Whenever I’ve felt insecure about my age or my lack of experience or anything else, I’ve found that it helps to look inward to see where that insecurity is coming from. I focus on what I am equipped to do instead of looking at everyone else and becoming frustrated by what I’m unable to do. Trust me, this is far more effective.
There will always be someone who has a little bit more figured out than I do. There will always be someone a little older, a little smarter, a little cuter, or a little funnier. But if I can learn to look past that and appreciate where I am, I’ll be able to show up and make an impact. I’ll be able to embrace my place and run my race. My advice? Stop focusing on what you don’t know or don’t have and start focusing on what you do have right now—even if that’s only a Sharpie marker and a piece of computer paper.
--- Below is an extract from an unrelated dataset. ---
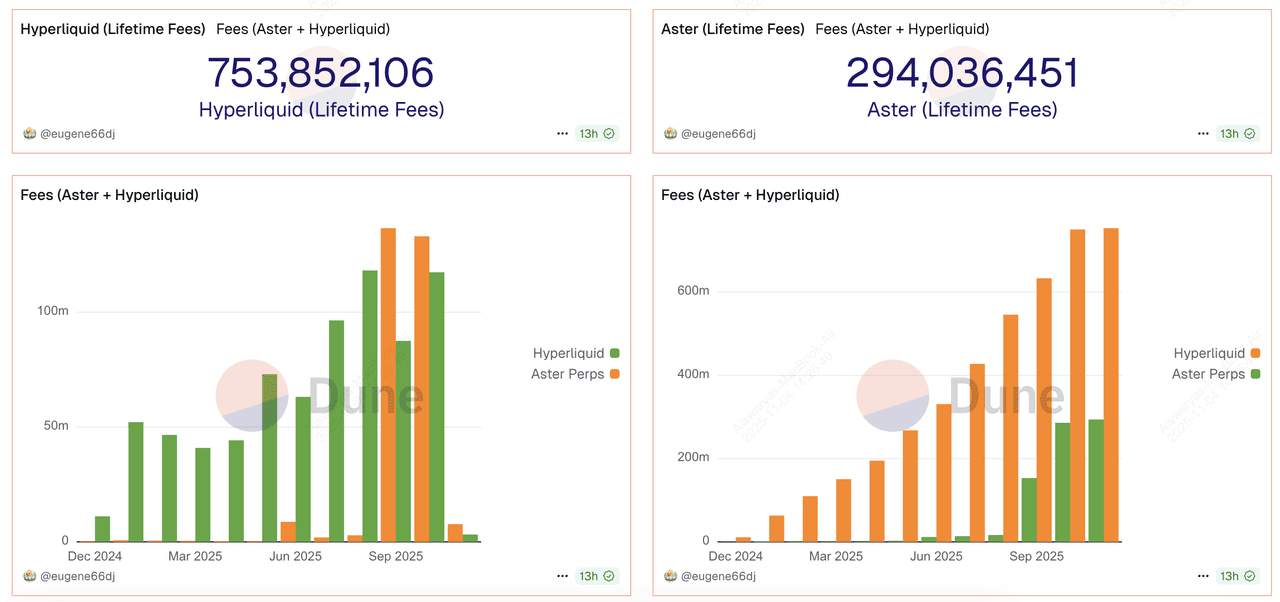Screen dimensions: 1280x602
Task: Click the 13h refresh badge in Hyperliquid counter panel
Action: [596, 133]
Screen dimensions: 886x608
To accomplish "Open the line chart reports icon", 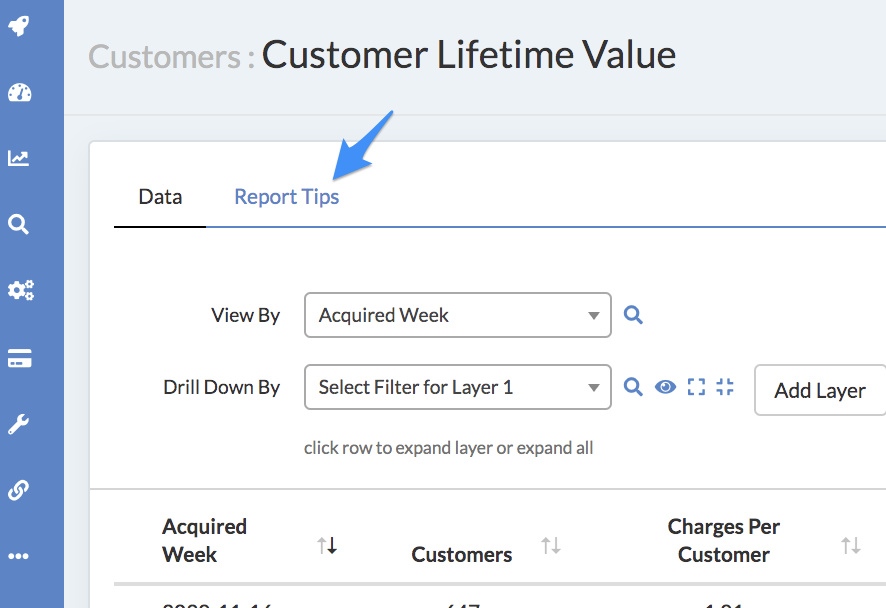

Many people will tell you to expect failure, but they’ll stop right there. What good is it to expect something if you aren’t prepared to handle it? If the meteorologist tells me to expect a blizzard and I don’t prepare by turning the heat up in my house or changing my travel plans or salting my driveway before it hits, that blizzard is going to have a much worse effect on my life than it would’ve if I had prepared for it.
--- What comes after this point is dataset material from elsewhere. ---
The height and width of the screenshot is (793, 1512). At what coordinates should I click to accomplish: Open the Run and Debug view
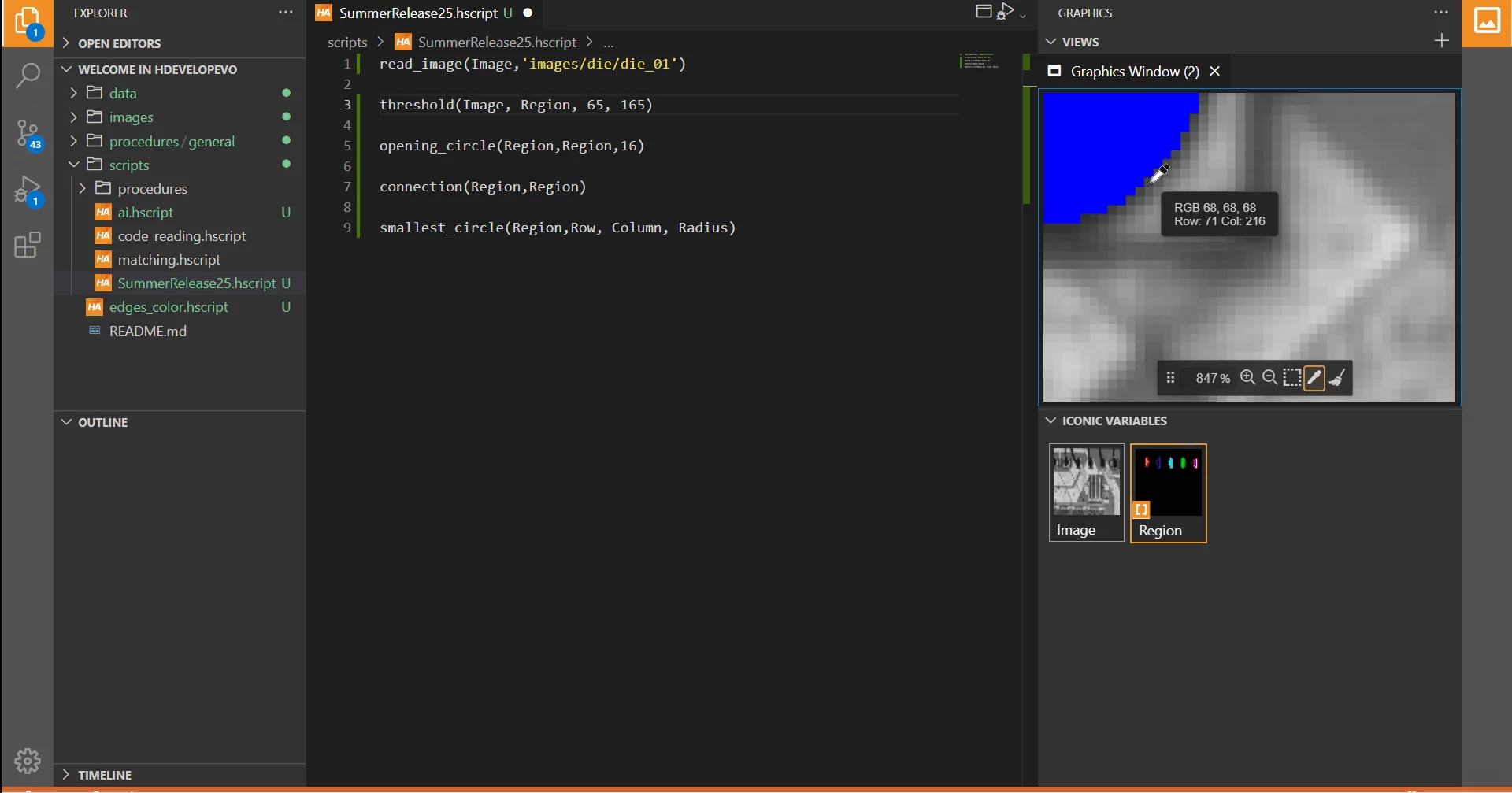(28, 191)
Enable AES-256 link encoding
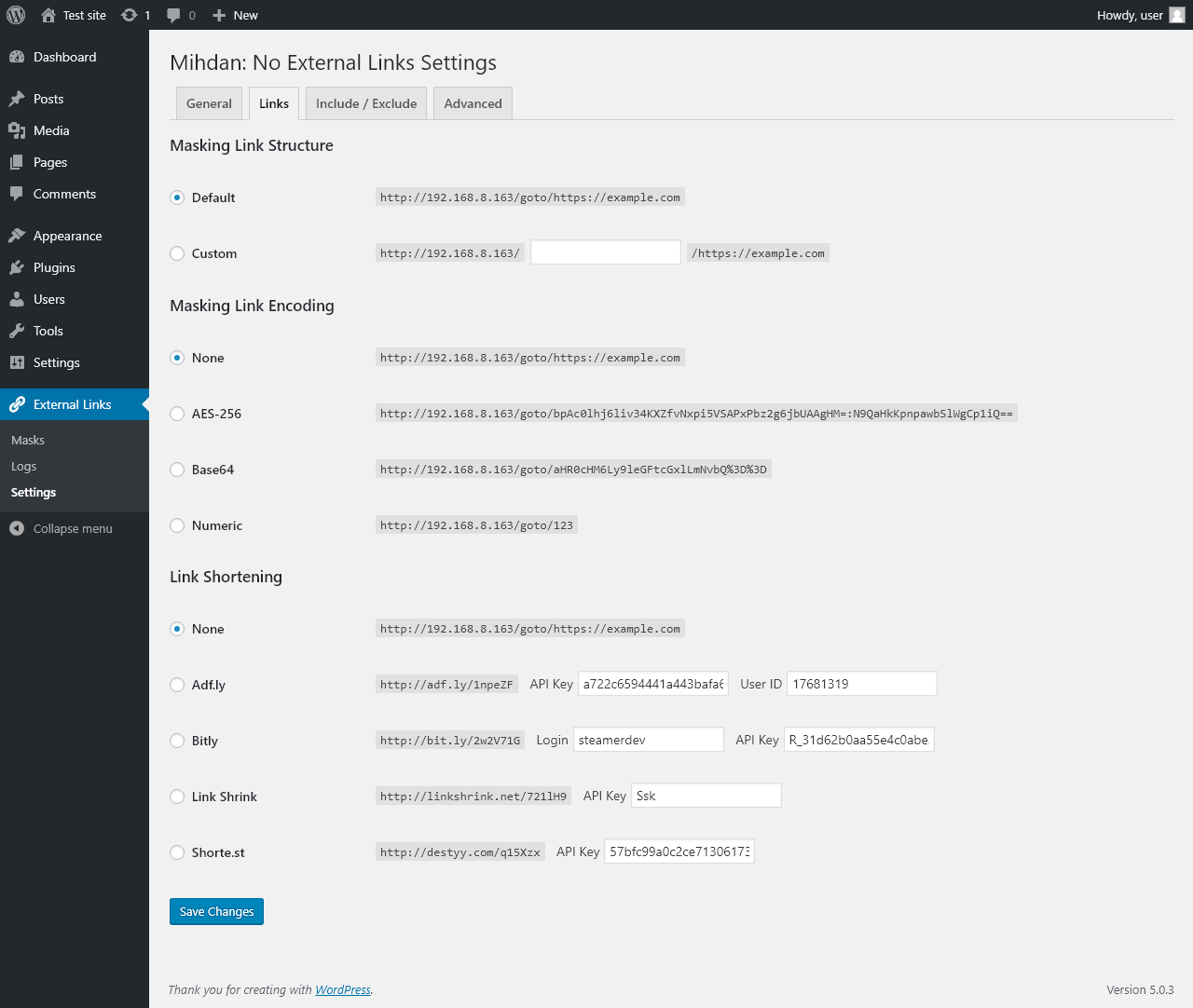 [177, 414]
So don’t merely expect failure but actually prepare for how you will respond when it comes. Yes, have faith that it will work out if it’s the good Lord’s will. However, don’t be shocked if it doesn’t work out the way you think it might. Instead of reacting to an unwanted error or failure, consider how you’ll respond if what you’re trying doesn’t go according to plan.
To piggyback off point number three, we need to stop using the word failure so much. Unless you refuse to try or just quit being willing to grow, then no matter how bad it is, it’s not failure; it’s learning. You don’t overcome impostor syndrome by having some superpower-status immunity to mistakes or by being a know-it-all. You overcome impostor syndrome and unfigured-out dreams by learning. If you’re always looking at mess-ups as learning experiences, you will never fail. You will just learn. When we learn, we grow.
When I started lettering, I didn’t have a five-year business plan. In fact, it overwhelmed me to even think about that. If I had put the pressure on myself to have it all figured out in the infancy of the business, I probably wouldn’t have even given it a go. However, I could take a first step by learning about and starting an Etsy account. I could take a second step by going to Hobby Lobby and picking up some canvases and paint. I could take a third step by ordering packing peanuts online and then a fourth by asking my friends for help.
Take the pressure off, sis. Nothing you try, nothing you put your hand to—whether it’s med school, making your own small business, or mothering—will be an overnight production. There’s wisdom in planning. But if it comes down to either figuring it all out or just digging deep down inside yourself and taking a baby step toward beginning, I vote for the latter option. Because big steps are really just the result of incremental decisions implemented imperfectly, one at a time.
Sister, you will tackle your unfigured-out dreams only when you give yourself permission to dream outside the box. Just try some stuff and show up as your full self, not an older version or more figured-out version. Don’t try to be the person you perceive others expect you to be. Be you, with your wild ideas and funny quirks and unfigured-out dreams and lack of expertise. When you do that, when you root yourself in faith and step beyond the labels you may be wrapped up in, something divine happens. You may even fumble into a dream you didn’t know you had.
Friend, try stuff before it makes sense, because it doesn’t need to all make sense in order for God to use it. He’s got this. He’s got you. And that means you can do something as seemingly small as doodling on computer paper with no idea what it could turn into, even before the lady in Texas makes her purchase. And still be living your purpose.